Records to use:
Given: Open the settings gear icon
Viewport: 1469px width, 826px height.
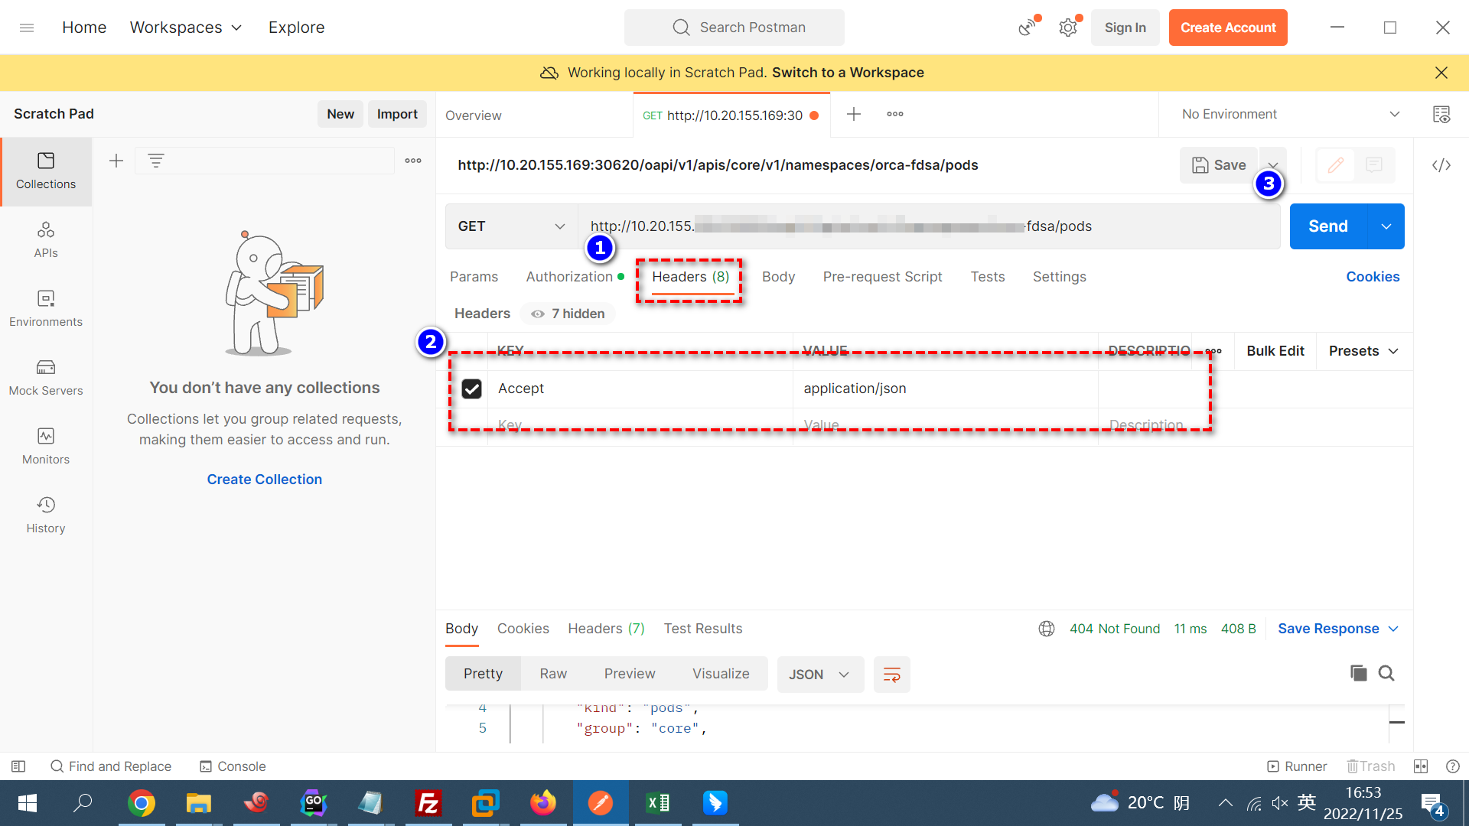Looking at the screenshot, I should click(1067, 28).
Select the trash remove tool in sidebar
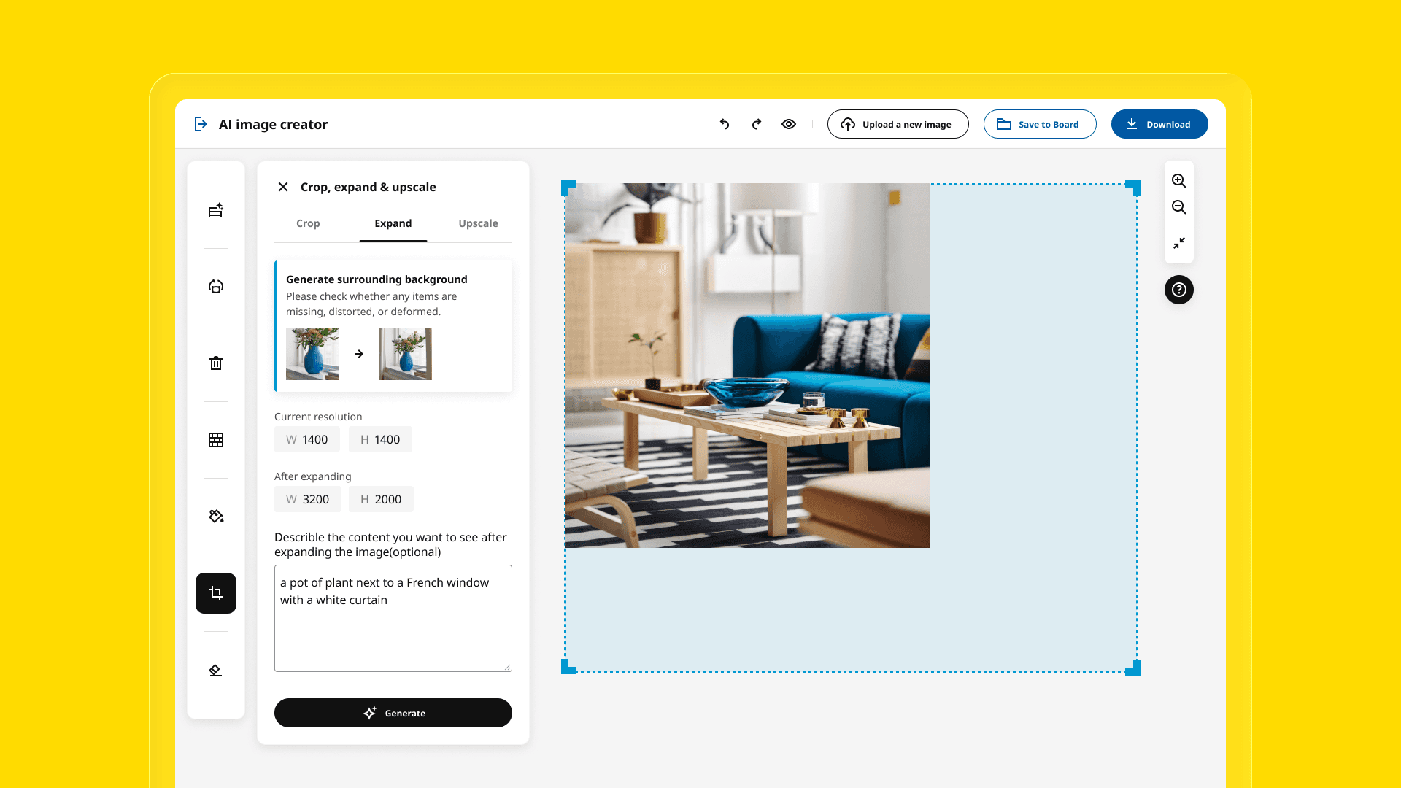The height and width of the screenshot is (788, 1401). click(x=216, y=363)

Work to be completed:
Write the lines from the one with "Viewport: 1469px width, 826px height." through the last line of the entries out again exactly, both ends included, and skip the pictures.

Answer for this exercise:
Viewport: 1469px width, 826px height.
Looking at the screenshot, I should click(1067, 28).
Select the trash remove tool in sidebar
The height and width of the screenshot is (788, 1401). click(x=216, y=363)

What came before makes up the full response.